Excerpts from a dataset:
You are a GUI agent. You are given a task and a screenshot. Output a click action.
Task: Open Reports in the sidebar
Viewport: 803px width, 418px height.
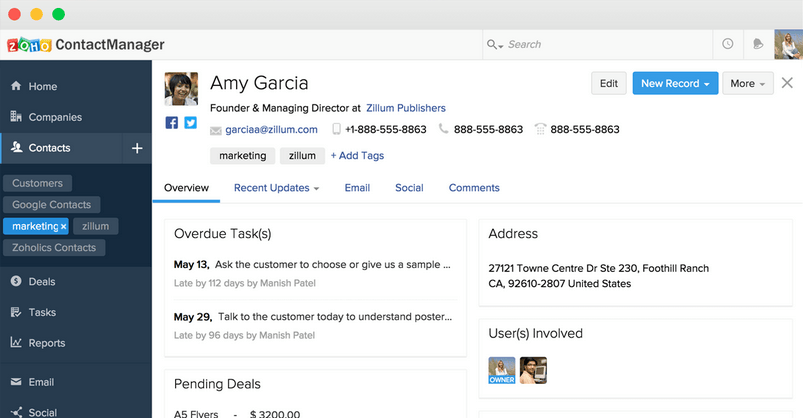pyautogui.click(x=46, y=343)
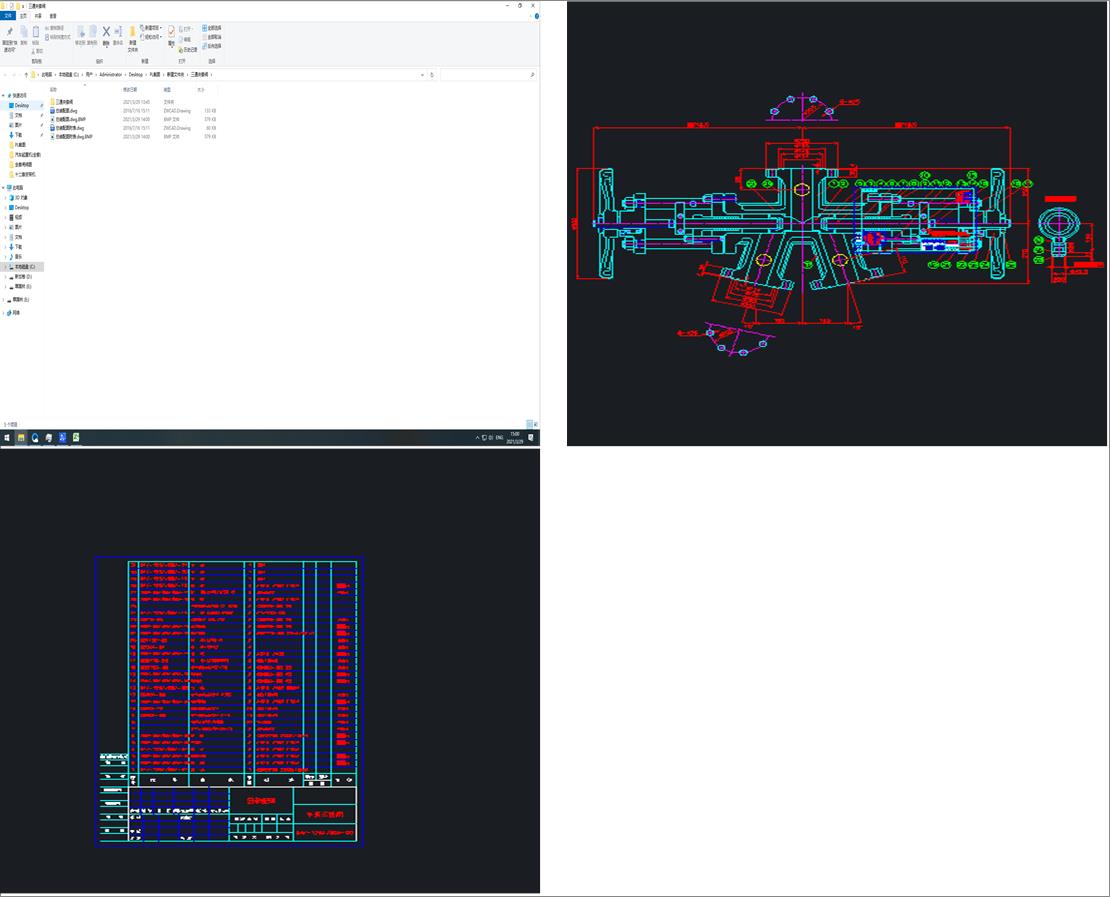Screen dimensions: 1110x897
Task: Click Select all in the ribbon
Action: tap(212, 28)

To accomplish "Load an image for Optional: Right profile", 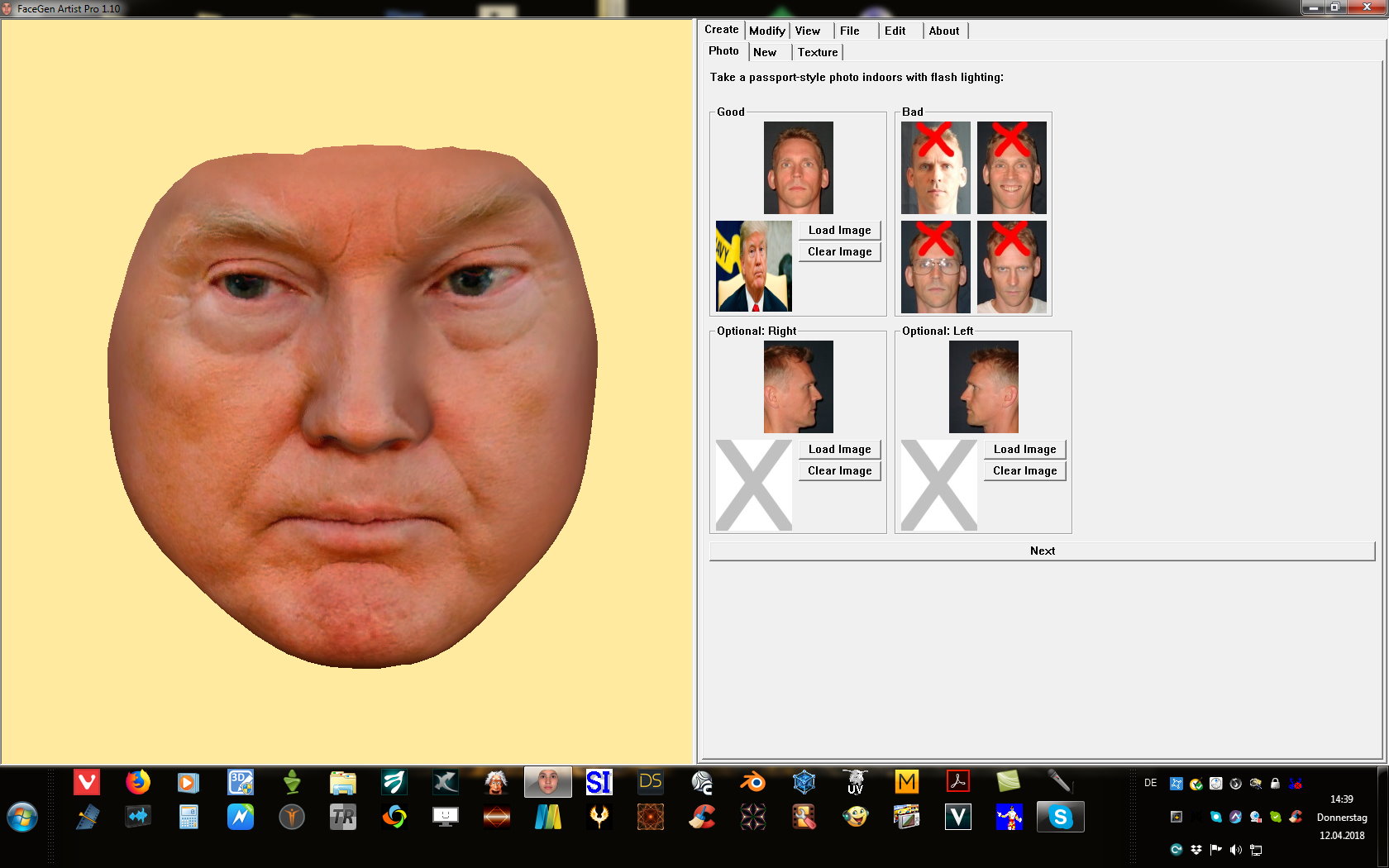I will (839, 450).
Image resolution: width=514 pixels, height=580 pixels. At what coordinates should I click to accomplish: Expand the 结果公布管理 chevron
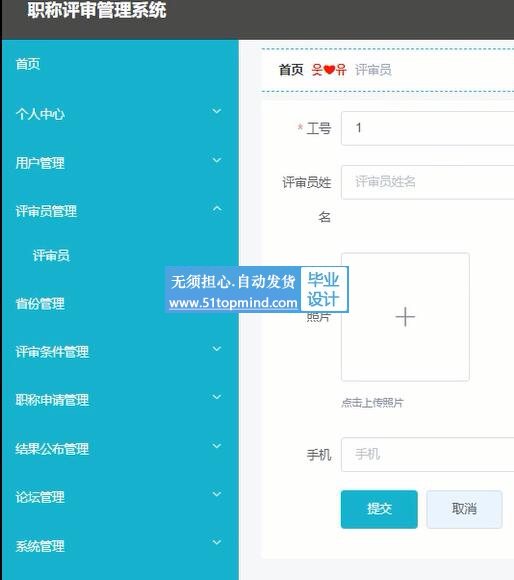point(217,446)
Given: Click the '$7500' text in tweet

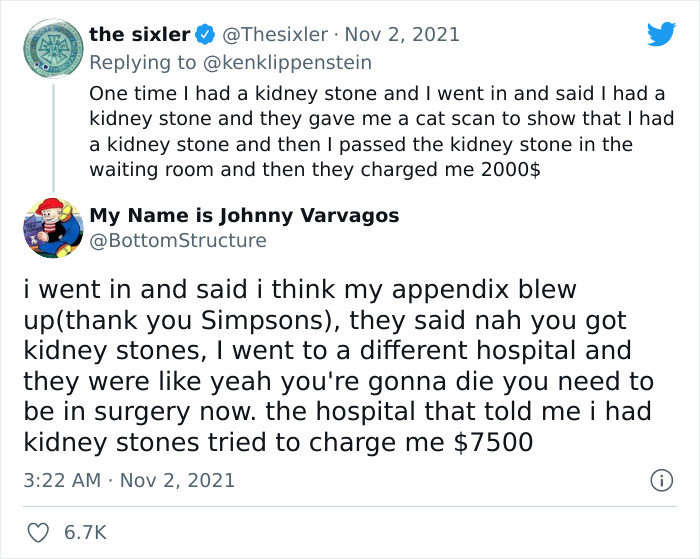Looking at the screenshot, I should pyautogui.click(x=493, y=442).
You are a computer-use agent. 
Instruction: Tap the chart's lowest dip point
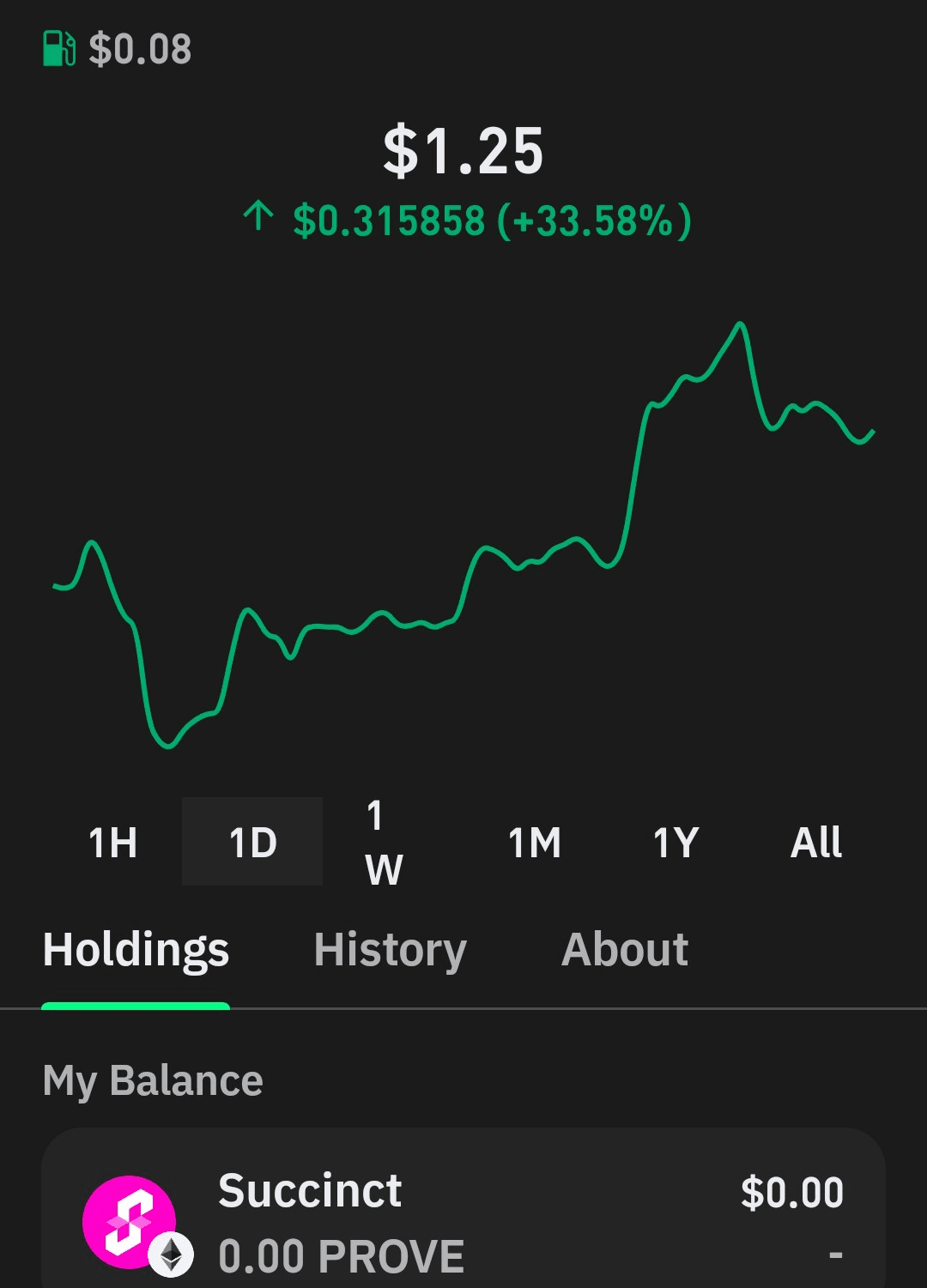pos(167,747)
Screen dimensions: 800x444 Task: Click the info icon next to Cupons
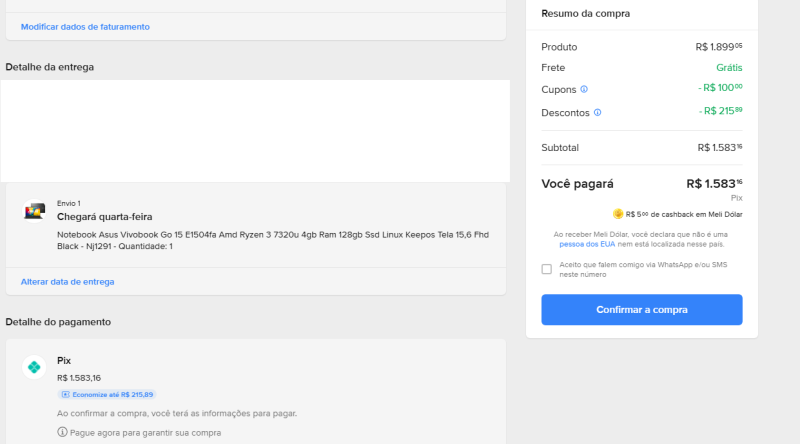(x=584, y=89)
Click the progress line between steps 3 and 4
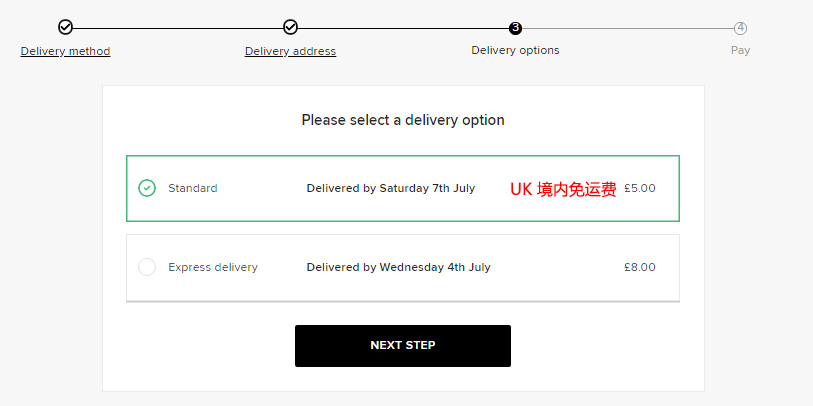This screenshot has width=813, height=406. [627, 28]
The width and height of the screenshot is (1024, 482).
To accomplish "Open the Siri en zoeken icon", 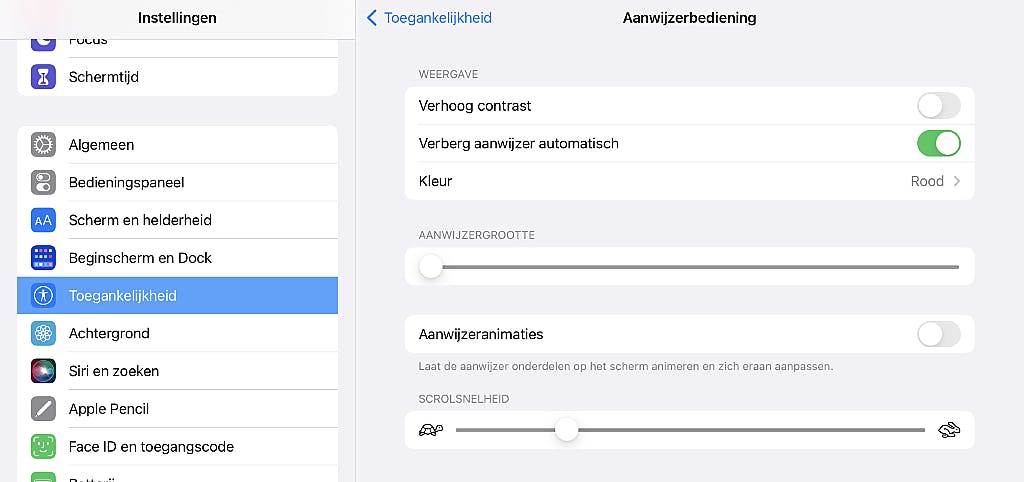I will pyautogui.click(x=43, y=371).
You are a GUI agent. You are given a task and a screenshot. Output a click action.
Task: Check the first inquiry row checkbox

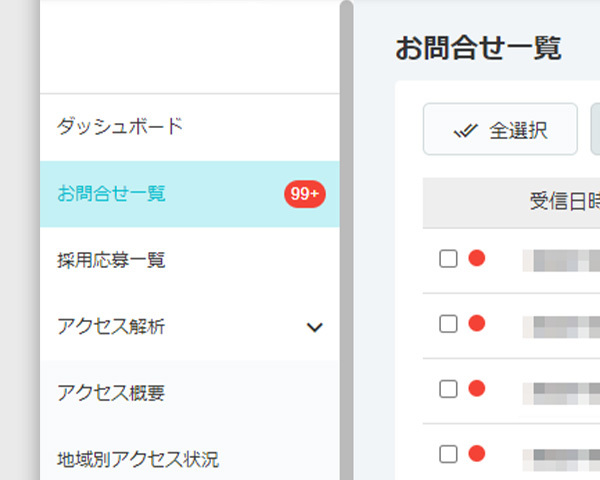click(x=448, y=259)
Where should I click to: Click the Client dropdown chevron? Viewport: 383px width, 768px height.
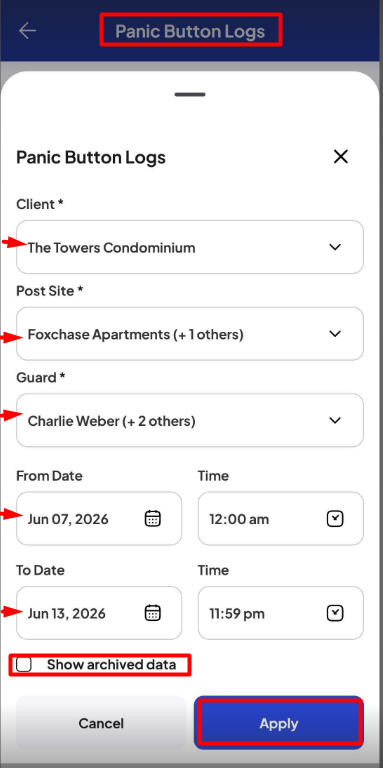point(335,247)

→ TASK INSTRUCTIONS:
Please give an exact copy of the lines from the line containing "Where should I" through the end of the records above, pictures excluded.

→ WRITTEN ANSWER:
Where should I click to: Click the Client dropdown chevron? Viewport: 383px width, 768px height.
point(335,247)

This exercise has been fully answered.